The story of my first accumulation goes something like this: When I was about four years old I was in a dime store (also referred to as 5 & 10 Cent stores) with my mother. They don’t have them anymore, but there was probably one in every town in the 1930s. We affectionately refer to that era as “the olden days.” While my very sweet little, hard-working mother was shopping for thread, needles and buttons (she was a seamstress), I too, was busy doing my own shopping in the toy department. Dime stores carried everything it seemed, and most things they carried cost a dime or less. It so happened that a brightly colored little toy car caught my eye. Because my “resister” hadn’t been taught to resist yet, the car went directly from point A to point B. Point B being my knicker pocket. Knicker won’t mean anything to most people today. Knickers were knee length pants with button down straps going over the shoulders to hold them up. The straps seldom stayed on my shoulders, and I was constantly putting them back on. (Stories from long ago would always go faster if the story teller did not have to stop every so often to explain old words and/or practices.) I had not yet been taught the concept of accumulation with obligation and its counterpart (stealing) and the associated punishment for doing it. But curiously, inside my little head or heart, I knew that I should not have taken that little car, there was something that did not feel exactly right about it. But, at that moment, my desire to accumulate was stronger than that feeling.

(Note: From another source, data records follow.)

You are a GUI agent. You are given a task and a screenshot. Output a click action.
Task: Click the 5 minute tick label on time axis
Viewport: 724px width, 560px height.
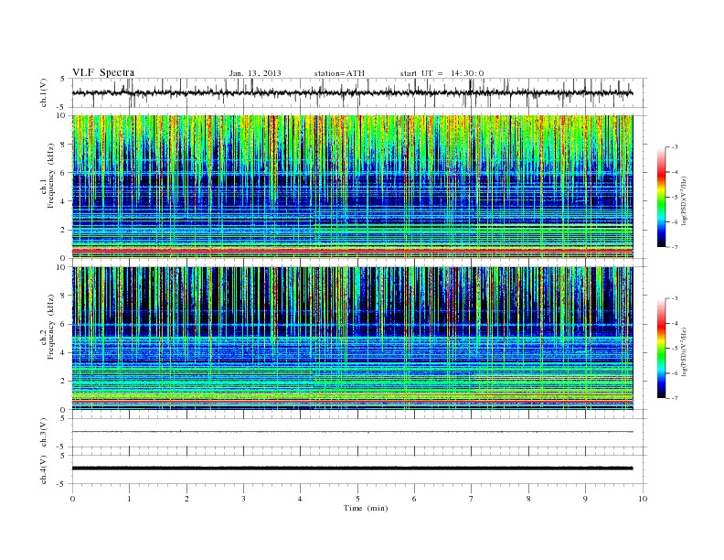point(357,499)
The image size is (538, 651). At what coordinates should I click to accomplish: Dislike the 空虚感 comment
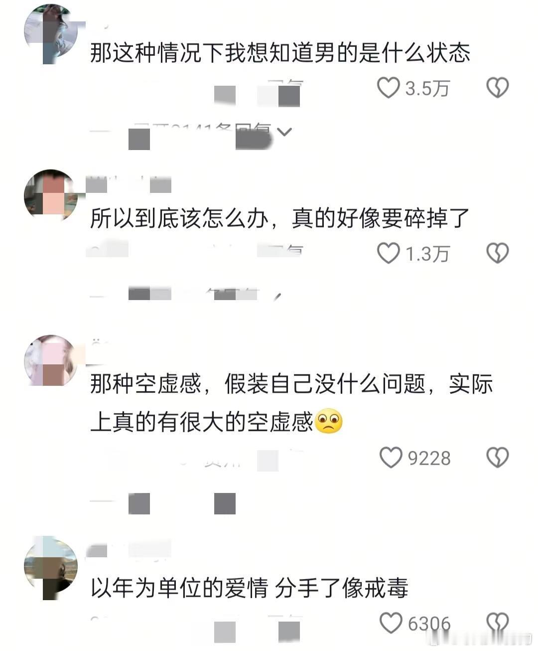pos(497,457)
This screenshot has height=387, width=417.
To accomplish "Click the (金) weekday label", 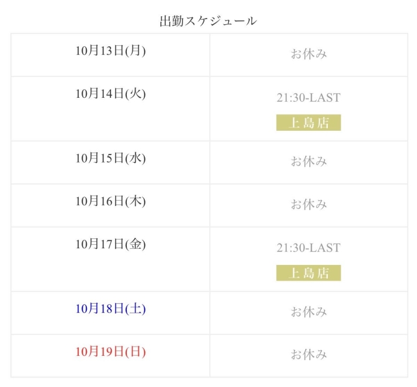I will coord(136,244).
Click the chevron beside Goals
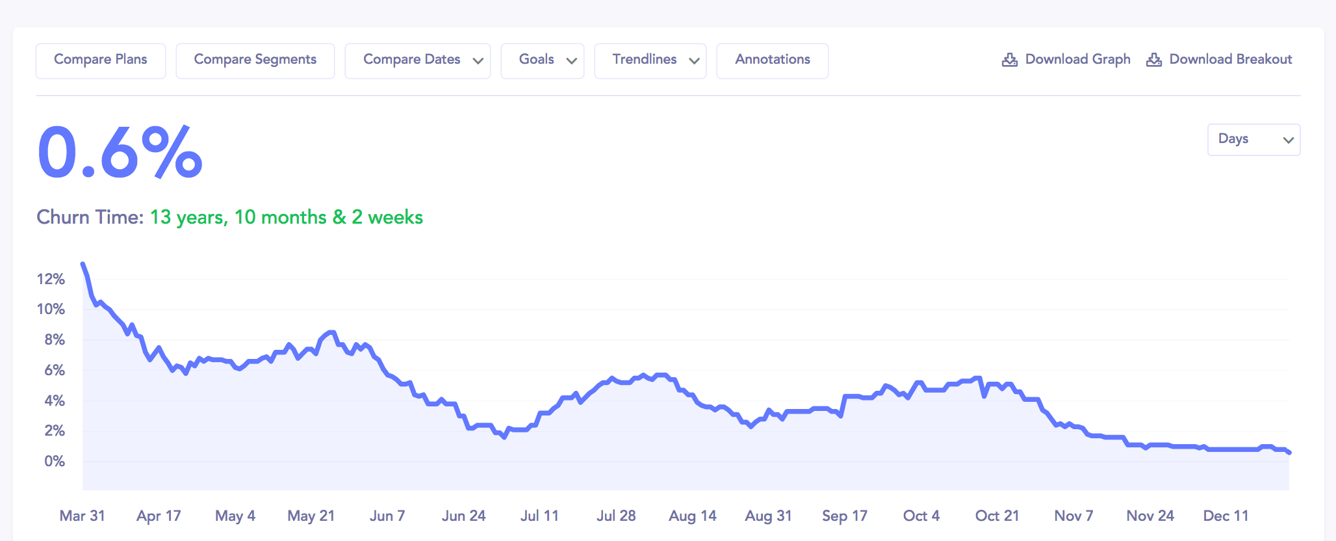This screenshot has height=541, width=1336. (x=572, y=61)
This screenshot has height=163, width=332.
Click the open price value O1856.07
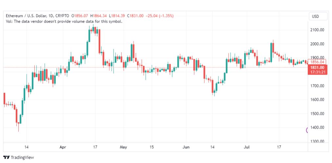(x=80, y=16)
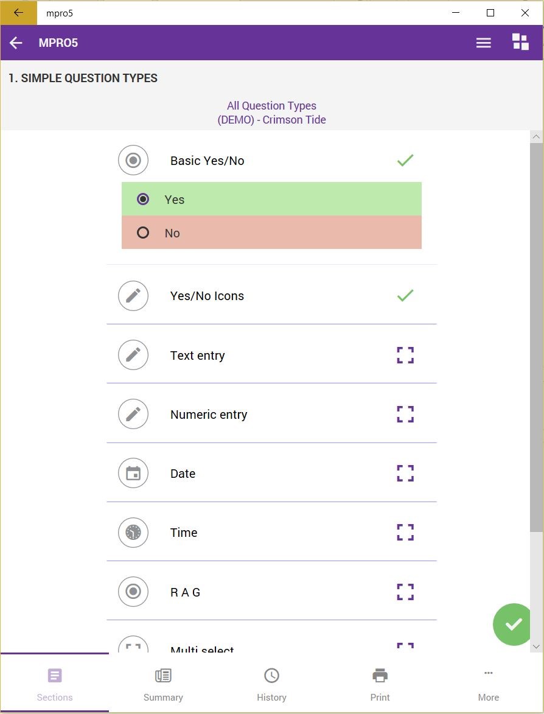Click the calendar icon beside Date
The height and width of the screenshot is (714, 544).
pyautogui.click(x=133, y=473)
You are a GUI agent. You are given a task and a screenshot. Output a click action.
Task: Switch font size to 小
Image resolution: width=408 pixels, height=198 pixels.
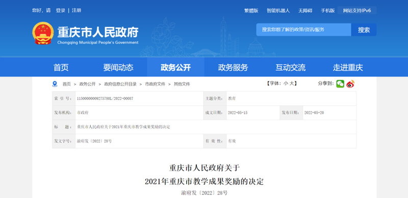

It wasn’t very long after we arrived home that I was discovered playing with a new toy, a toy that had not been purchased by anyone in our family. That very afternoon when my Dad arrived home from work, he took his little boy by the hand and with the stolen toy in the other hand, returned to the dime store. He told the store manager that if he would not take the toy back, that he would pay for it. Fortunately, the owner took it back with a few warning words for a scared little boy. I was so embarrassed and thought for sure something terrible would happen to me for what I had done. I had heard of jails and maybe even thought that I might be put in one. This was one of those few times that I got a loving spanking on my little behind and a verbal lesson about honesty later that evening. The end of that story.
I don’t believe that I was really much different than many other little boys while learning the art of acquisition and accumulation. All the Hanson kids were taught that accumulation of worldly goods came after hard and honest work, although a couple of them had to go through the same embarrassing experience that I did. For example: My firstborn son came home from school with some apples one day, and when queried as to where they came from, he said that he had taken them from a nearby orchard. Though, now as a man, I still remembered exactly how my father dealt with a similar situation. I was a well-trained father in these matters. I took him by the hand and went back to the orchard with the apples that were left and knocked on the door of the owner. It was a very similar experience for him and just as important a teaching experience as the one that I had as a boy. Fathers taking their little ones by the hand back to the store, or to the orchard owner, is probably the best deterrent to a life of dishonest behavior.
The above stories or similar stories could, most likely, have been written by any other father. Can you see how powerful this story would be in the lives of youth, if read generation after generation to little boys and little girls, knowing that it happened first to their very own grandfather? Several of my grandchildren have expressed to me how important my stories have been in shaping their very own lives. I know and can testify of the power of storytelling as the major part of one’s personal history.